Esa noche fuman tabaco rubio y beben los cuatro de la botella que ha robado Peter. Sirius aguanta el interrogatorio pacientemente, como cada noche. Ve el perfil de Lupin a contraluz, los labios fumando su cigarrillo y bebiendo cuando le dan la botella. “Se crió cerca de Londres”, “le gusta Billie Holiday”, “no, por decimotercera vez esta noche, Potter, no tengo planes de casarme con ella”. Al final, cuando incluso Pettigrew pide que cambien de tema, Sirius sabe de qué quiere hablar exactamente.
-¿Por qué te alistaste voluntario, Lupin?
Del médico misterioso, de eso quiere hablar. Más que de cualquier otra cosa.
Potter y Pettigrew lo miran, expectantes, y Lupin entiende que esa noche, ante sus cuatro amigos, ya no le valen las evasivas.
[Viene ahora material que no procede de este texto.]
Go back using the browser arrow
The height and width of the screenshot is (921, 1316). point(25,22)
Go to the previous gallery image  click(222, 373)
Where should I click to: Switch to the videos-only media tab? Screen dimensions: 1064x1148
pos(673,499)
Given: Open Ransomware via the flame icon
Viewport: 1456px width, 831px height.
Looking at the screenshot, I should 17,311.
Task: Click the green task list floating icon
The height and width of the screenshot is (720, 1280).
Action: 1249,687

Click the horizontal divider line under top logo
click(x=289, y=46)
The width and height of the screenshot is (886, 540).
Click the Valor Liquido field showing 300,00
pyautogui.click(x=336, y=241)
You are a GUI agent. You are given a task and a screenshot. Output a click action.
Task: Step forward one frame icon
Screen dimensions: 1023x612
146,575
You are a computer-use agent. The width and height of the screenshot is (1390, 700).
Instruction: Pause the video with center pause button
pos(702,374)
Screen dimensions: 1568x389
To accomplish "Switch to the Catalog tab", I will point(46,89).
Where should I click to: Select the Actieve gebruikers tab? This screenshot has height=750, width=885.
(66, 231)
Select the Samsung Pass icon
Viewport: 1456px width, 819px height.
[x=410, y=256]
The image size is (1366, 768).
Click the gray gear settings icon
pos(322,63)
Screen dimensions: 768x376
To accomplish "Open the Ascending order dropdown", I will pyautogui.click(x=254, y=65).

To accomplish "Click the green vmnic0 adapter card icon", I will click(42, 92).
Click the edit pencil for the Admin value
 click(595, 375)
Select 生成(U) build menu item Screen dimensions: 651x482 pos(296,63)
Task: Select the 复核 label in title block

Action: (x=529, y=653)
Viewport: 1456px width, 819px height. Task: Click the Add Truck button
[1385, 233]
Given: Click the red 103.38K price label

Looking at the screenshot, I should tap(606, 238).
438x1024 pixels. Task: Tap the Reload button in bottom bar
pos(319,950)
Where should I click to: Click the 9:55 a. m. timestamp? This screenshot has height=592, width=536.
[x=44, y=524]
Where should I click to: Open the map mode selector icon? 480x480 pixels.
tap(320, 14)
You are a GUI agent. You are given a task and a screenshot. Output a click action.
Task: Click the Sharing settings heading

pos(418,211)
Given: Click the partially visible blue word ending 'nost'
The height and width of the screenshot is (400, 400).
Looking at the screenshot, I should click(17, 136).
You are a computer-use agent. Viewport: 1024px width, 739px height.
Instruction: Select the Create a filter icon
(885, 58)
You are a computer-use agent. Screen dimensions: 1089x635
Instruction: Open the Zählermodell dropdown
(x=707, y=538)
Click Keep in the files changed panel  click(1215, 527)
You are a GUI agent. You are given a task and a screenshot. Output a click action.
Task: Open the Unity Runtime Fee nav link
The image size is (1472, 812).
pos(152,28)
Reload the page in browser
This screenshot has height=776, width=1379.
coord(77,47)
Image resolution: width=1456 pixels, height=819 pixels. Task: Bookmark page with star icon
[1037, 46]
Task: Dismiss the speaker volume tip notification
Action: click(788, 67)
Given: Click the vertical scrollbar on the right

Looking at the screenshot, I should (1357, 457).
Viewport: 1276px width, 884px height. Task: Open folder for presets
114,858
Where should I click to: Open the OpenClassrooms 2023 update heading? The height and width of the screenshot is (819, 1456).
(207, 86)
Cada vez que le han preguntado, ha esquivado el tema con una agilidad admirable: “para salvarte cuando te dispares en el pie, Pettigrew”, “para contarte cosas de la enfermera Evans, Potter”, “para hacer que te rías y pierdas el paso, Black”. Pero nada de eso le va a servir aquella noche.
Lupin le da una última calada al cigarrillo antes de inspirar con fuerza y responder.
-Por los judíos.
Es Pettigrew quien rompe el silencio.
-Hombre, es de lo mejor que se puede comer, pero tanto como para alistarse…
-Las judías no, idiota. -Dice James-. Los judíos.
Sirius tarda un segundo en atar cabos. Pettigrew enmudece y le da la botella a Lupin, que la rechaza con un gesto suave y les cuenta lo poco que sabe sobre lo que pasa en el Tercer Reich.
-No sé qué les hacen, pero están desapareciendo de Europa. En Alemania ya no quedan. Los encierran en barrios, les prohíben trabajar, los marcan con una estrella de David. Luego se los llevan. Nadie sabe a dónde, pero no vuelven. Nadie sabe qué hacen con los judíos.
-Lupin. -Es Potter el que hace la pregunta que todos se mueren por saber-. ¿Judíos como tú?
Walburga Black siempre dice que, como con los católicos, hay algo poco inglés en los judíos.
-Judíos como yo.
Sirius nunca ha visto un inglés más reconcentrado que Lupin.
-Sabía que había algo diferente en ti, Doc. Te tengo calado.
Lupin apaga el cigarrillo en la suela de la bota, dice que deberían marcharse al dormitorio si no quieren que los pillen, y echa a andar a su lado sin decir nada más, mientras a Sirius piensa que no es eso, que todavía no se ha desvelado el misterio de Lupin. Sin embargo, una cosa queda clara esa noche: los nazis no van a tocarle un pelo a su judío.